Video No. 6023. English Language Pal VHS.
An Exploration of Art on Film.
'Storming The Citadel'.
Directed by Catherine Tatge.
Robert Motherwell (1915-91) was one of the pioneers in American art's "heroic age" - the development of Abstract Expressionism. This programme, made shortly before his death in 1991, is an exploration of the Abstract Expressionist movement and a portrait of one of its last survivors.
Coming to New York in the early 1940s, Motherwell became one of the key figures in an artistic revolution, as he and a group of fellow painters set out to change the face of American painting. The film charts the battle led by Jackson Pollock, Willem de Kooning, Mark Rothko, Franz Kline and Motherwell himself, to make American painting equal to great painting of the European tradition, and to shift the centre of modern art from Paris to New York.

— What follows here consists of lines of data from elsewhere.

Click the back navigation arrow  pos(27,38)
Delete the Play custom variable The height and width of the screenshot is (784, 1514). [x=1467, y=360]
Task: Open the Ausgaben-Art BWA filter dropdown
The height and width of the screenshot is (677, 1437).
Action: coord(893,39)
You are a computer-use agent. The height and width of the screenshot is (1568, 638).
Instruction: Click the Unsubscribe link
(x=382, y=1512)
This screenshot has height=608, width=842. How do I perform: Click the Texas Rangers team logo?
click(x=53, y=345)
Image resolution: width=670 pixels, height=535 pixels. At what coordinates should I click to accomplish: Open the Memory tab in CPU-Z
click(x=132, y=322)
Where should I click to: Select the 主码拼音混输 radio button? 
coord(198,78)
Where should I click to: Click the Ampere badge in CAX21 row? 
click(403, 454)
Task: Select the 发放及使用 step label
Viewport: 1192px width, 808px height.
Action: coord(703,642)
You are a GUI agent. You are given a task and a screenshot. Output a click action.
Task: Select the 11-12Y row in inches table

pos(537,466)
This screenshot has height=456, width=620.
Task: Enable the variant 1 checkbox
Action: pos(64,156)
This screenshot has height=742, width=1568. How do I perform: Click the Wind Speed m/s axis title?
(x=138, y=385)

Interviews with Motherwell focus on the origins of the birth of Abstract Expressionism, and on his philosophical quest to define the tenets of modernism. Motherwell talks eloquently about the struggle to create the mutual support the artists gave each other during the 1940s and 1950s when museums and galleries were not interested in buying their work, their will to survive and the sad brevity of many of the artists' lives. It includes archive footage and photographs of the artists, of Greenwich Village where they lived, and interviews with artists, critics and art historians associated with the movement.
Interwoven throughout is film of Motherwell painting in his Greenwich studio and preparing for a major retrospective of his work a the Guggenheim Museum in New York.